**Stated task:**
From the passage on the solar wind, copy out the stretch from "Earth is embedded" through "around the planet." word for word.

──────── Page

Earth is embedded in the always-expanding atmosphere of the Sun, called the solar wind, which blows past planets to the edge of the Solar System. Solar wind is typically supersonic, faster than the speed of sound, and when it encounters planets, like Earth, a shock wave is created that slows the wind down and deflects it around the planet.
However, during the unusual episode, which was caused by the passage of a solar eruption over Earth on January 17, 2013, the data recorded by satellites showed the solar wind became subsonic, or slower than the speed of sound.
During this interval is when the researchers recorded measurements of the Van Allen radiations belts, and found that the outer belt was not as calm as expected.
Two unusual phenomena occurred; a long-lasting electron drop in the Earth’s radiation belts and large oscillations in the magnetic field.
The research was conducted by scientists from the University of New Hampshire and published recently in Nature Communications.

────────────────
──────── Extracted material

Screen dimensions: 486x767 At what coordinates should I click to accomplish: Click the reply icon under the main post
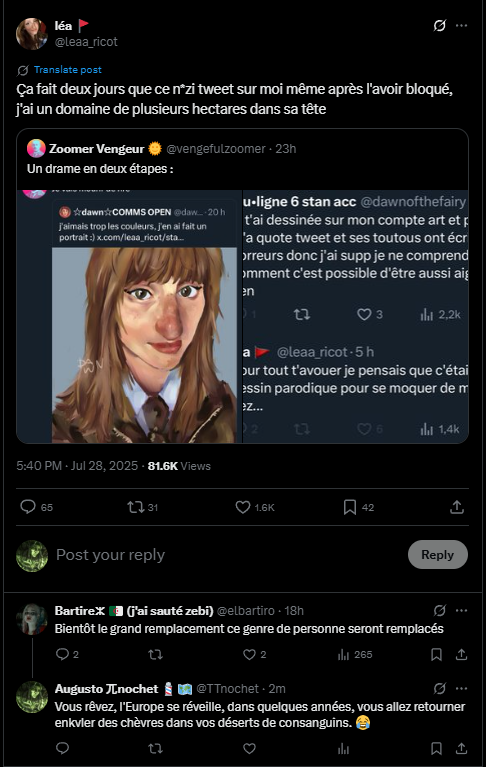tap(28, 507)
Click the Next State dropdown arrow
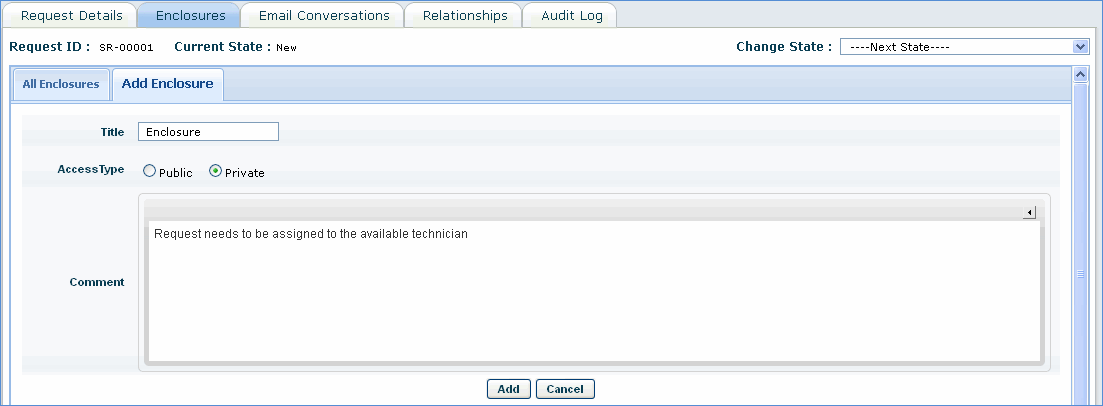The image size is (1103, 406). [1079, 47]
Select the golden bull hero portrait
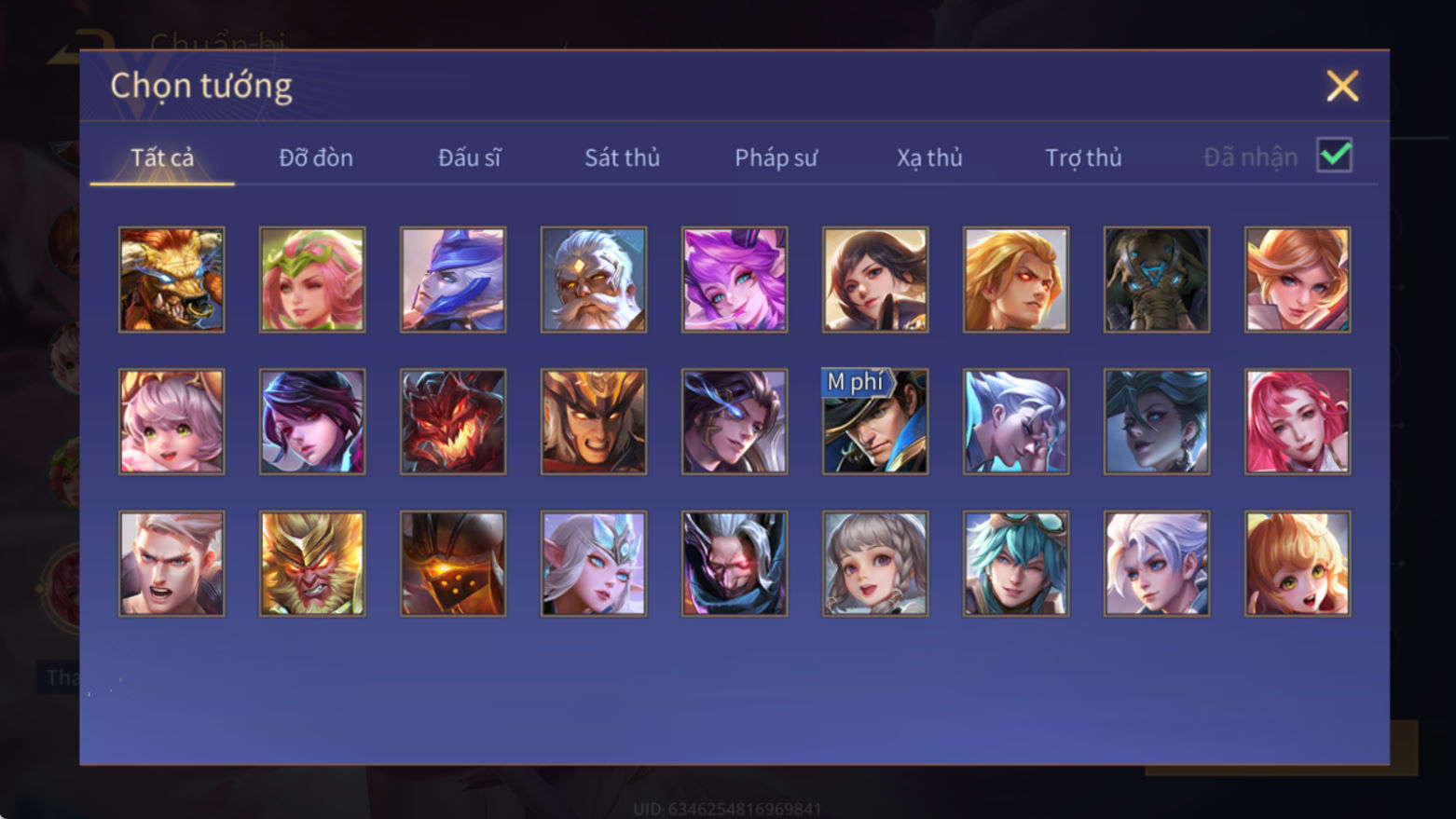 (x=172, y=280)
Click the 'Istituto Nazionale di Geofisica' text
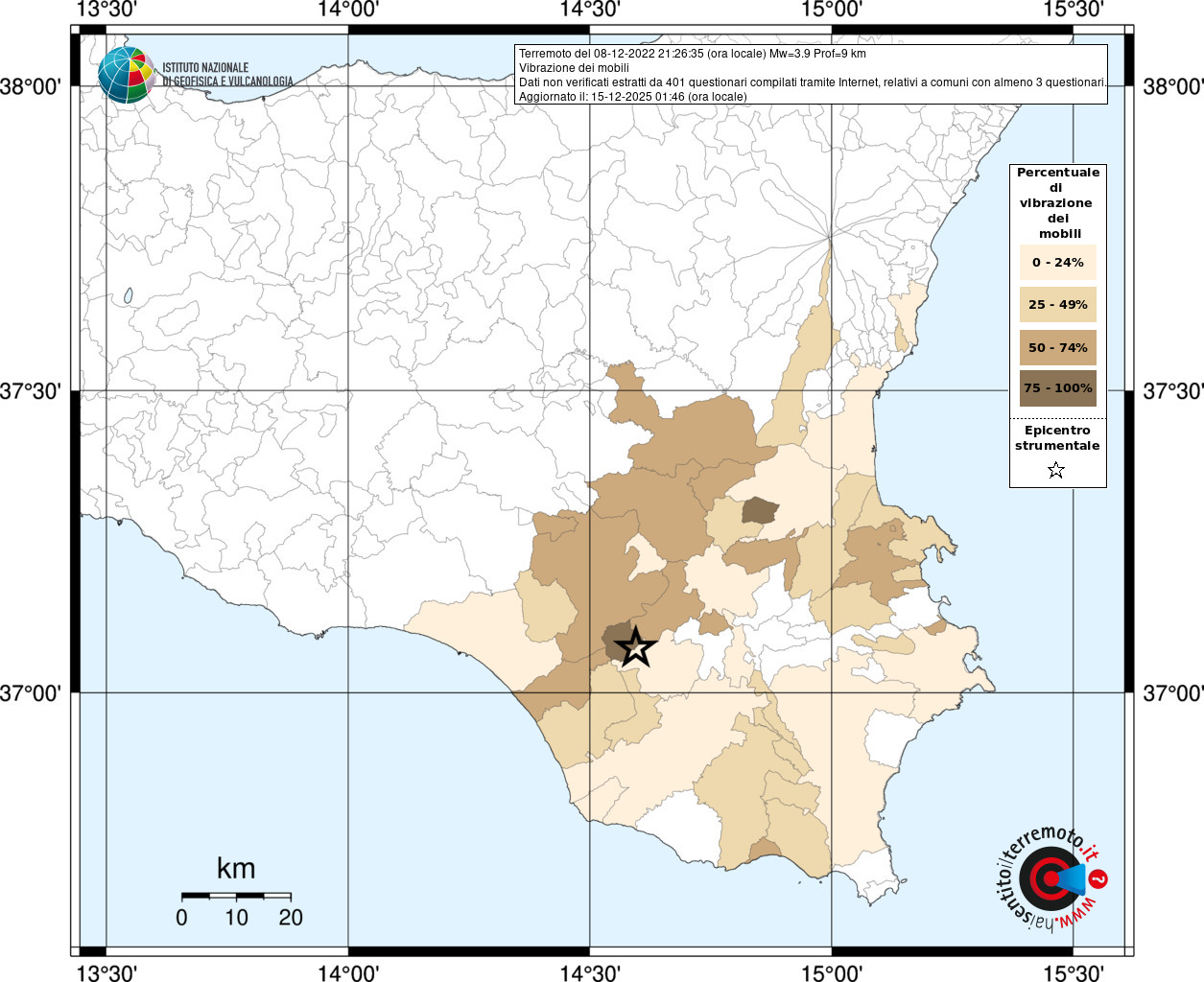1204x982 pixels. tap(226, 75)
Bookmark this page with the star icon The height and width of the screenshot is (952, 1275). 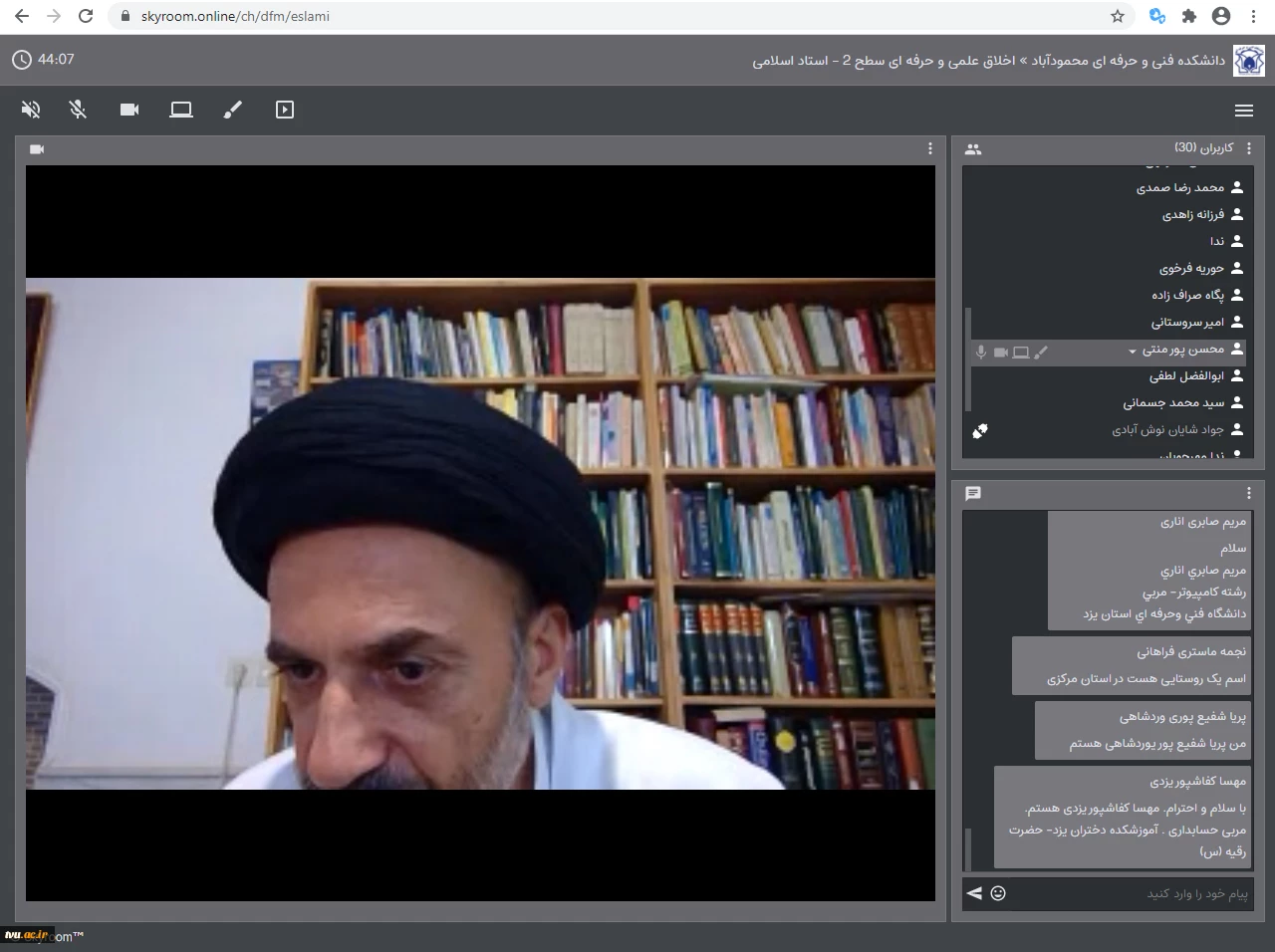(x=1118, y=16)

────────────────

**Reply:**
Earth is embedded in the always-expanding atmosphere of the Sun, called the solar wind, which blows past planets to the edge of the Solar System. Solar wind is typically supersonic, faster than the speed of sound, and when it encounters planets, like Earth, a shock wave is created that slows the wind down and deflects it around the planet.